The Gondi (Gondi) or Gond or Kotor are an Indian ethnic group. They speak the Gondi language. They are one of the largest tribal groups in India, spread over the states of Madhya Pradesh, eastern Maharashtra (Vidarbha), Chhattisgarh, Uttar Pradesh, Telangana, Andhra Pradesh, Bihar and Odisha. The Gonds are among the largest tribal groups in South Asia and perhaps the world. The term Gond refers to tribal peoples who live all over India’s Deccan Peninsula.
Their principle god is the “Bade Dev” whom they consider as the creator of the universe. He is believed to control life and death. In Gond culture, god resides in the Saga tree and this is why it is most sacred to the community.

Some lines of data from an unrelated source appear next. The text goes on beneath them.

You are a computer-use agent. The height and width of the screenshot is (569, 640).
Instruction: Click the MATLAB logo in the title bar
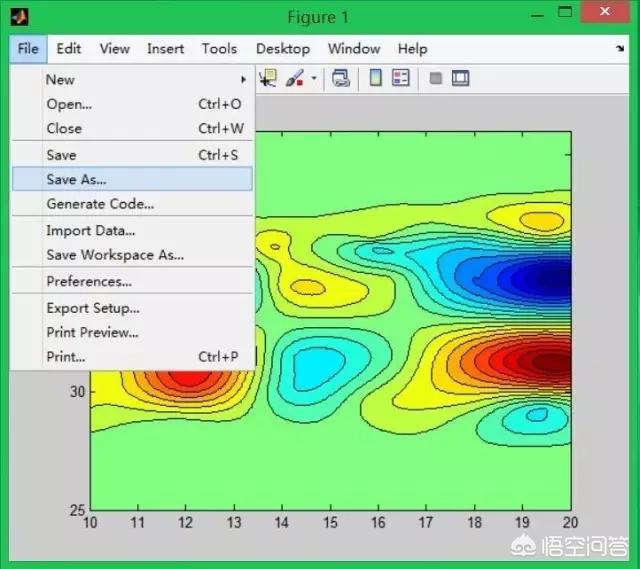pos(19,17)
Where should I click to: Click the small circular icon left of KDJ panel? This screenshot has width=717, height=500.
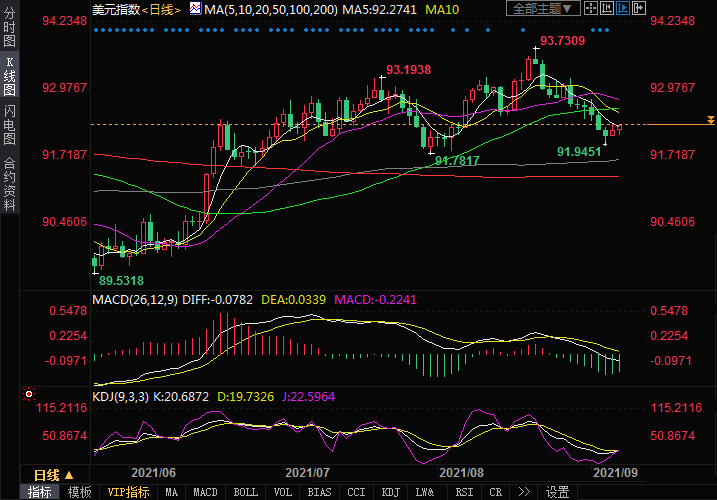pyautogui.click(x=29, y=394)
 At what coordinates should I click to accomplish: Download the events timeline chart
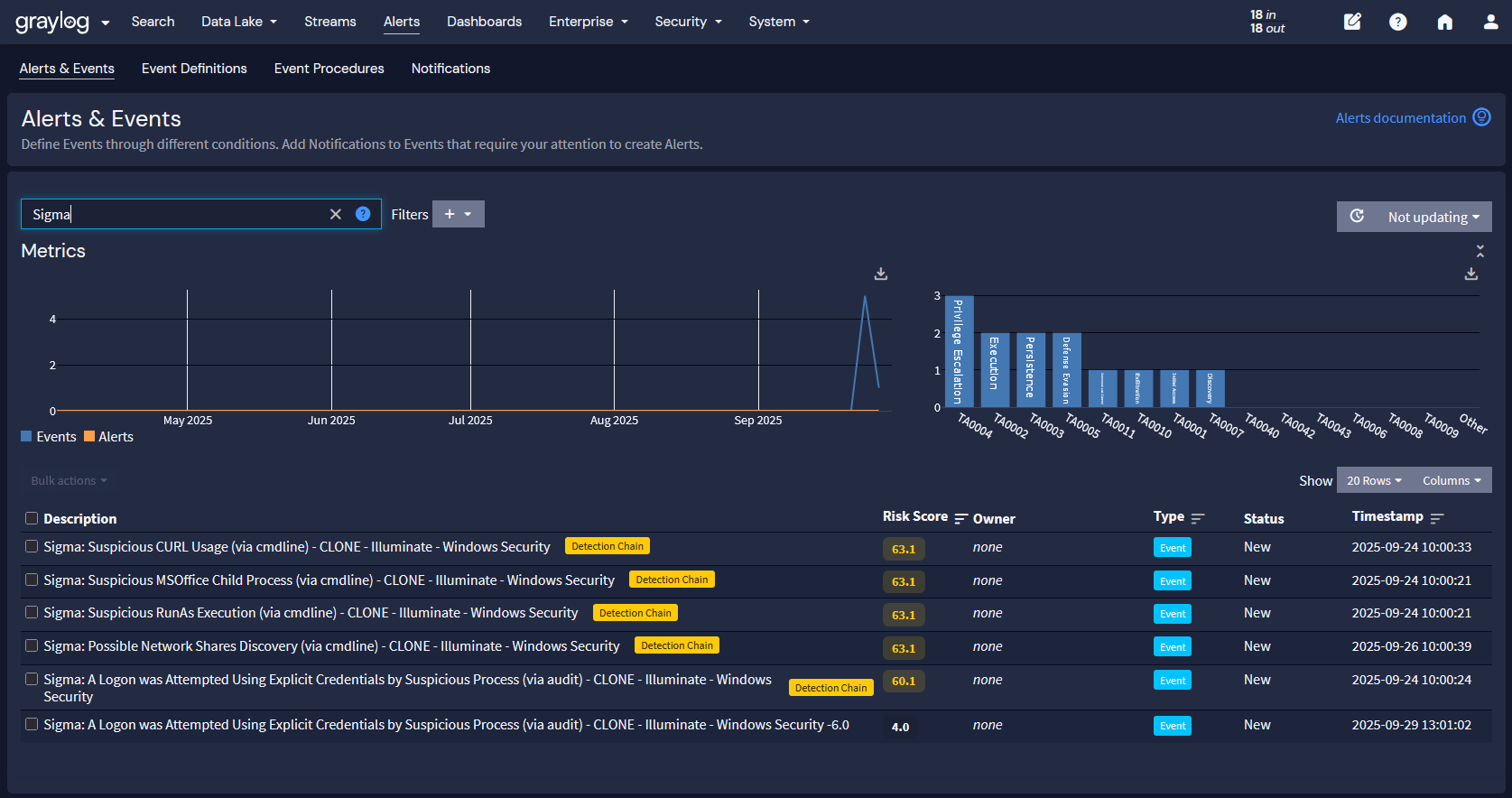pos(881,274)
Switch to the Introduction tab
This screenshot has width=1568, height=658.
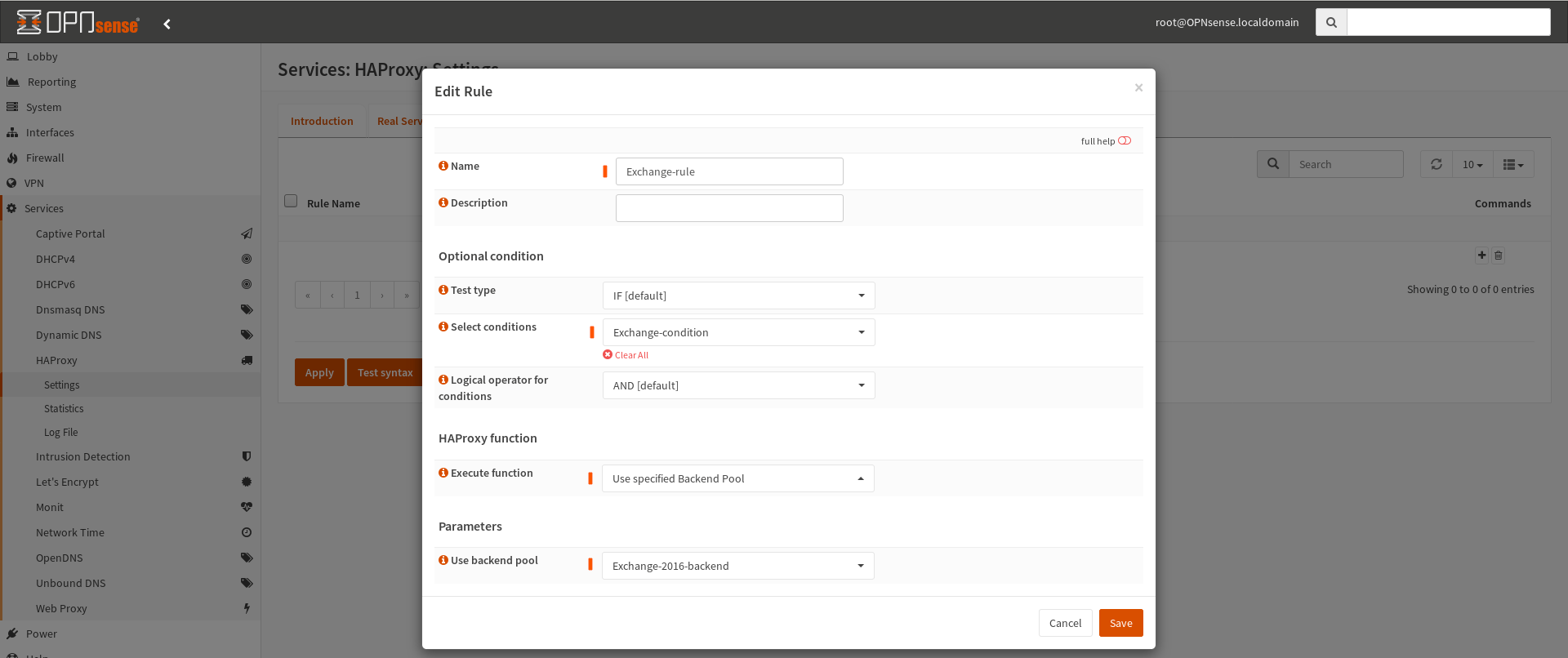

They ensure complete protection of the tree and use it for ceremonial purposes.
They believe in living in complete harmony and peaceful co-existence with nature. Just like the red Indians Gondi’s also practice similar customs.
Most of their possessions are made from bamboo. As bamboo is used as an eco-friendly technique.
For ages, they have used herbs from the forest to make their medicines.
Rainwater harvesting practices is very essential to use the rainwater to the fullest. This water is very pure and can be used for all kinds of purposes including consumption.
They make use art and folklore to display love and respect for animals and nature, which is very beautiful.
According to Gonds, the only way to conserve forests is to give its management to the local tribal communities. The villagers first protested against the felling of forests for commercial purposes in the mid-eighties. They did not allow outsiders in the village territory.
Almost a decade ago they realized the worth of collective strength. By working jointly, they managed to resurrect the dried up Kothari river that flows along their village. Today, the village has set an example for scholars and researchers from all over the world to study.
The traditional knowledge and heritage of Gond social group is our national treasure and
in this era of knowledge and communication technology the necessity of hour is to
preserve and persuade to protect the environment.
Women from these villages are currently being taught to make handmade paper, bags and products from the fabric waste of a textile mill.
By encouraging thoughtful and sustainable ways of creation, the result is an original upcycled product.
The goods embody a contemporary, global aesthetic, and not only are the women empowered financially, they are even changing the perception of recycled materials since waste is being used to create an asset.
A unique program under the Tiger Tribes brand has been created with some partnerships. The Gond tribal villagers are taught entrepreneurial and management skills to help them manage hospitality businesses. And the tours that they conduct are designed to showcase their ancient lifestyle, stories, art and surrounding nature.